DUSTiER (DUST in the Epoch of Reionization): dusty galaxies in cosmological radiation-hydrodynamical simulations of the Epoch of Reionization with RAMSES-CUDATON

TL;DR

This study uses advanced cosmological simulations to explore how interstellar dust influences the observable properties of high-redshift galaxies and the process of cosmic reionization, highlighting dust's significant impact on UV luminosity and ionising photon escape.

Contribution

We integrated a dust production model into the RAMSES-CUDATON simulation to realistically simulate dust effects in early galaxies, improving predictions of dust mass, UV slopes, and their impact on reionization.

Findings

Dust significantly affects the bright end of the UV luminosity function at high redshift.

Obscured star formation fraction reaches up to 45% at z=5, aligning with ALMA observations.

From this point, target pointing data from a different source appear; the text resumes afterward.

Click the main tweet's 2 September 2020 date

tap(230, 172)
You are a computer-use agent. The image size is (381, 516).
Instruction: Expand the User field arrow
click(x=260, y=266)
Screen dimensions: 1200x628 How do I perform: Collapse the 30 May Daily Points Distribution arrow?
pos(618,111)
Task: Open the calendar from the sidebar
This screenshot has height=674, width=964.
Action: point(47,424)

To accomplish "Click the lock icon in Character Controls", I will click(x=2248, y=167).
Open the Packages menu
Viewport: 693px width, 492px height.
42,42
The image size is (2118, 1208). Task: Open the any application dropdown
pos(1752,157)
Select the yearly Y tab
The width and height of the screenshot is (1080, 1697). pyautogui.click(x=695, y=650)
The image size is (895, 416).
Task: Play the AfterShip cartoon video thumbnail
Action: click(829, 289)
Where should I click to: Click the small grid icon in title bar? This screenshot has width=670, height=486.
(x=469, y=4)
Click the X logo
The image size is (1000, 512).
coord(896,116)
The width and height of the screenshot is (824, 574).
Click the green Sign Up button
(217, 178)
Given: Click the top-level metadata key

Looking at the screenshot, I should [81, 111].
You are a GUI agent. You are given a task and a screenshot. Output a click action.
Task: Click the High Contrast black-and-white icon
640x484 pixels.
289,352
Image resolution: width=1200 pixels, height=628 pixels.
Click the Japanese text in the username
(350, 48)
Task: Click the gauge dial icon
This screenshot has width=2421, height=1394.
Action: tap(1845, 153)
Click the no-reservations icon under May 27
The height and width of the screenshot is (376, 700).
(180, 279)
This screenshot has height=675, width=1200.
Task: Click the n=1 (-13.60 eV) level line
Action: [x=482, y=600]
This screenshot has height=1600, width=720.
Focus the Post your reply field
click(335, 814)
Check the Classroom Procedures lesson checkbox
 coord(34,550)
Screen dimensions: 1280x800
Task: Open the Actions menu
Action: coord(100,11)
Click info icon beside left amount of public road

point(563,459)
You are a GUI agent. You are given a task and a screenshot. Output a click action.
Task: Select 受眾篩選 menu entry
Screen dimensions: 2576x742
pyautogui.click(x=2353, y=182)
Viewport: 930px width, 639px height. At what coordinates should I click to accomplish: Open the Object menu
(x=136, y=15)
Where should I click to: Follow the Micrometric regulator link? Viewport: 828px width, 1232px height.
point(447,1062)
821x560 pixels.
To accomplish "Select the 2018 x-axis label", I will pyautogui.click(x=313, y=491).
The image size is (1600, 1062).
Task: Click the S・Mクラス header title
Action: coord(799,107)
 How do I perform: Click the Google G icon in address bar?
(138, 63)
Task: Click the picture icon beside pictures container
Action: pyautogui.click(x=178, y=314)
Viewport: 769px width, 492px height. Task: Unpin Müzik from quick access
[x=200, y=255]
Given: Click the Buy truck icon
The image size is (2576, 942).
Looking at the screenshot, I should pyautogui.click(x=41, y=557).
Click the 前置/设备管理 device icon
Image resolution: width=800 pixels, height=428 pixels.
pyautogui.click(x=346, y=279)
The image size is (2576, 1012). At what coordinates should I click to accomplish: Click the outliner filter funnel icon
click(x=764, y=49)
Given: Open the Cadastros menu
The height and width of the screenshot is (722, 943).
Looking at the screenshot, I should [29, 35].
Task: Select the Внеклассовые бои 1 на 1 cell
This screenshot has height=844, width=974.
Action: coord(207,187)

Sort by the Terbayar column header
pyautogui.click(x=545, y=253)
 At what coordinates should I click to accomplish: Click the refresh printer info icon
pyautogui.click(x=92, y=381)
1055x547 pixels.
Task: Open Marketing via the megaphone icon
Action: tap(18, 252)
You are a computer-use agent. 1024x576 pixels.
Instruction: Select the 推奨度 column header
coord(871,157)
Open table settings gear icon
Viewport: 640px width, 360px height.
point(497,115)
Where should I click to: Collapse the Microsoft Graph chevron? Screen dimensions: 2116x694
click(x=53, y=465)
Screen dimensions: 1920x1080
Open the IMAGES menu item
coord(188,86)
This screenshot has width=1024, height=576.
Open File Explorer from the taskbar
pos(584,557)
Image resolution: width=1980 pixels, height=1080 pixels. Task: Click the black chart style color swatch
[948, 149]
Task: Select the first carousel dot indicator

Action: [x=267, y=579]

Dust reduces ionising photon escape in massive galaxies by over 10%, up to 80-90%.

Abstract

In recent years, interstellar dust has become a crucial topic in the study of the high and very high redshift Universe. Evidence points to the existence of high dust masses in massive star forming galaxies already during the Epoch of Reionization, potentially affecting the escape of ionising photons into the intergalactic medium. Moreover, correctly estimating dust extinction at UV wavelengths is essential for precise ultra-violet luminosity function (UVLF) prediction and interpretation. In this paper, we investigate the impact of dust on the observed properties of high redshift galaxies, and cosmic reionization. To this end, we couple a physical model for dust production to the fully coupled radiation-hydrodynamics cosmological simulation code RAMSES-CUDATON, and perform a $16^3$, $2048^3$, simulation, that we call DUSTiER for DUST in the Epoch of Reionization. It yields galaxies with dust masses and UV slopes compatible with constraints at z $\geq 5$. We find that extinction has a dramatic impact on the bright end of the UVLF, even as early as $\rm z=8$, and our dusty UVLFs are in better agreement with observations than dust-less UVLFs. The fraction of obscured star formation rises up to 45% at $\rm z=5$, in agreement with some of the latest results from ALMA. Finally, we find that dust reduces the escape of ionising photons from galaxies more massive than $10^{10} M_\odot$ (brighter than $\approx -18$ MAB1600) by >10%, and possibly up to 80-90% for our most massive galaxies. Nevertheless, we find that the ionising escape fraction is first and foremost set by neutral Hydrogen in galaxies, as the latter produces transmissions up to 100 times smaller than through dust alone.